The couple have sued Beaumont Hospital Board over their care when Mrs Ryan's kidney was removed and placed in her husband during a transplant operation at the hospital on 20 January 2014.

It is claimed Mr Ryan was provided with an organ which was not effective and underwent mental distress and an alleged unnecessary and failed operation.

On Mrs Ryan's behalf, it is claimed, following the operation, she was advised the transplant did not go well and an alleged mismatch in size of the kidney was at issue.

It is claimed she became depressed and suffered grief for the loss of an organ.

The hospital denies the claims and denies any negligence in relation to the procedure.

Opening the case, senior counsel Jeremy Maher said Mr Ryan had kidney problems, had been on dialysis and was on the transplant waiting list for 22 months.

He had "waited and waited and waited" for a phone call telling him there was a matching donor kidney but it never came.

Mrs Ryan was a suitable match.

He said a living donation is a routine procedure but one of the disadvantages is the loss of the kidney for a donor and the effects of failure if the transplant is not a success.

"Transplant failure can leave the donor suffering psychological injury. It has happened in this case with devastating consequences for the Ryans", he said.

Mrs Ryan's left kidney was put in her husband's right side and when she woke up after the operation, she was told there had been difficulties and that came "as a complete shock and caused immediate anxiety", counsel said.

"Denise felt a part of her died. She was concerned her husband was going to die.

She felt she had let him down. She thought her kidney was going to live on in her husband".

Four years on, the couple remain at a loss to know exactly why the first transplant failed, Mr Maher said.

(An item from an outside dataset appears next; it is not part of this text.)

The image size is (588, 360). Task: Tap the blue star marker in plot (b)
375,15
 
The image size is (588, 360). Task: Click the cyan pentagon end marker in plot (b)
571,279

It was their case it should not have failed as there were no contra-indications.

Counsel said Mr Ryan underwent two unnecessary procedures and the case will examine the positioning of the kidney in him.

In evidence, Mr Ryan said, when he woke up after the first transplant from his wife, he was told the kidney was "anything but good to go" and the team had spent two hours and did their best.

"I did not think it was good news".

His wife was devastated and upset but, after the second transplant, he felt good and described the feeling like "a foal racing away in a field".

While his wife felt she had failed, he felt she "got the ball rolling".

He never got an explanation after the failed transplant, there was a meeting, and they were told it could be a number of things, he said.

The case continues before Mr Justice Kevin Cross on Tuesday.